Multiple health outcomes were monitored monthly from August 2022 to July 2023 in four administrative claims databases (CVS Health, Carelon Research, Optum, and Medicare). The study included individuals 6 months and older who received a bivalent COVID-19 BNT162b2 or mRNA-1273.222 vaccination during the study period and met a minimum continuous enrollment requirement in a medical insurance plan prior to COVID-19 vaccination. Descriptive analyses monitored counts of vaccinations, outcomes, and concomitant COVID-19 and influenza vaccination. Maximized Sequential Probability Ratio Testing (MaxSPRT) tested for elevations in the observed incidence rate of outcomes post-vaccination compared to annual historical rates estimated from 2019 or 2020, adjusted for claims delay in the observed rate. Where case counts permitted, historical rates were standardized by age and/or sex for all persons, and race and/or nursing home residency status for Medicare persons only.

RESULTS

Overall, 13.9 million individuals 6 months and older received a bivalent COVID-19 vaccine.
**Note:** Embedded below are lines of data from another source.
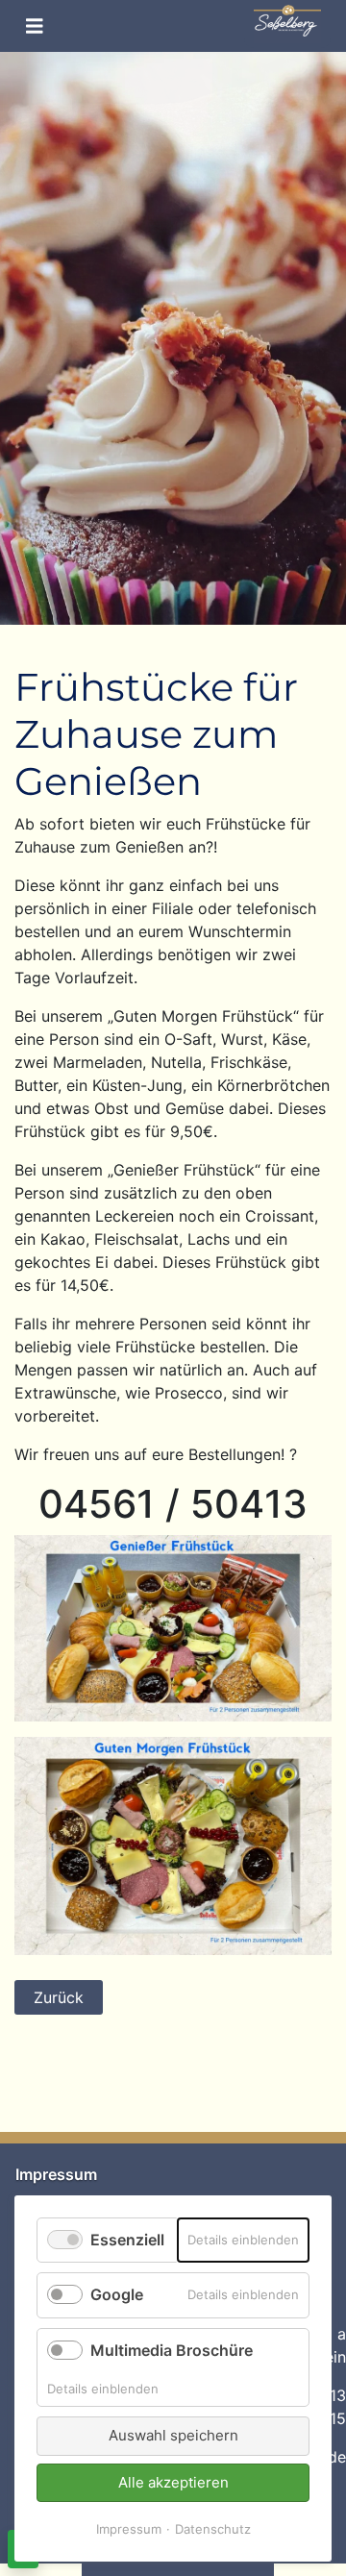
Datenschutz (213, 2529)
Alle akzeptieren (173, 2482)
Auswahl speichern (173, 2435)
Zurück (59, 1997)
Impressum (128, 2529)
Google (116, 2294)
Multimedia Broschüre (171, 2350)
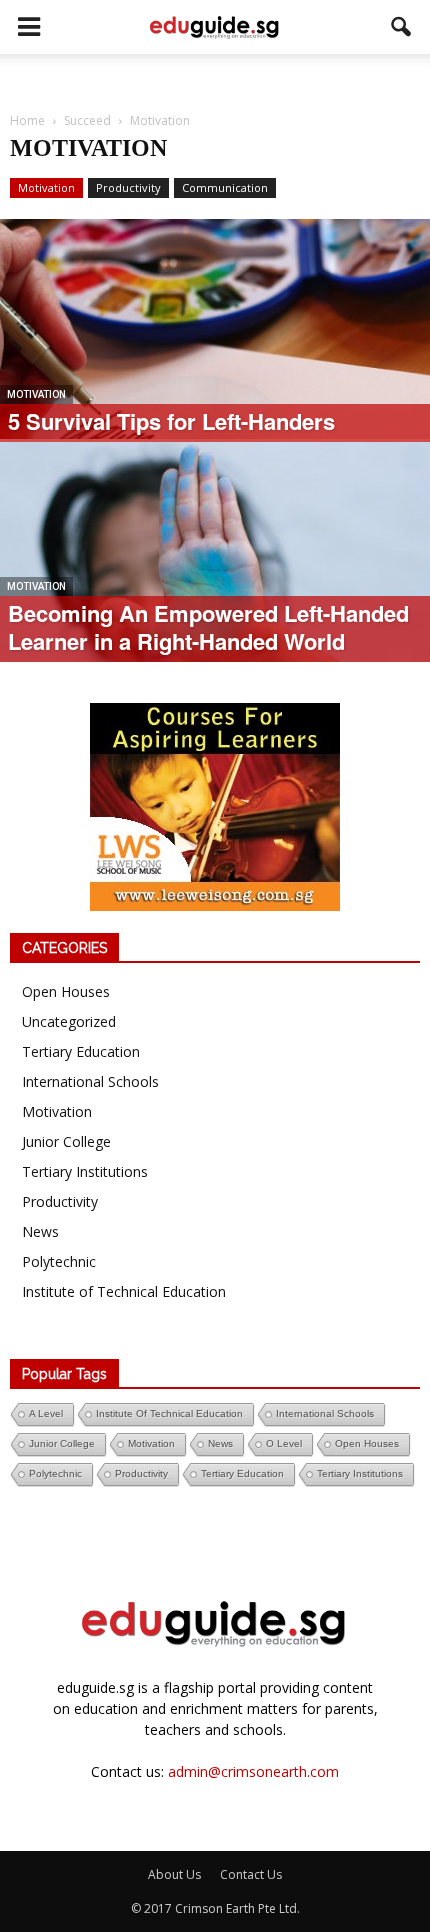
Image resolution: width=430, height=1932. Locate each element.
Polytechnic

A statistical signal occurred for two outcomes in one database (significance level of 1%): anaphylaxis following both bivalent COVID-19 vaccines in persons 18-64 years and myocarditis/pericarditis following bivalent BNT162b2 vaccines in individuals 18-35 years. Among 642 142 vaccinated children 6 months-17 years, no signals were identified.

CONCLUSIONS

Results were consistent with published COVID-19 vaccine safety studies and support the safety profile of bivalent COVID-19 mRNA vaccines.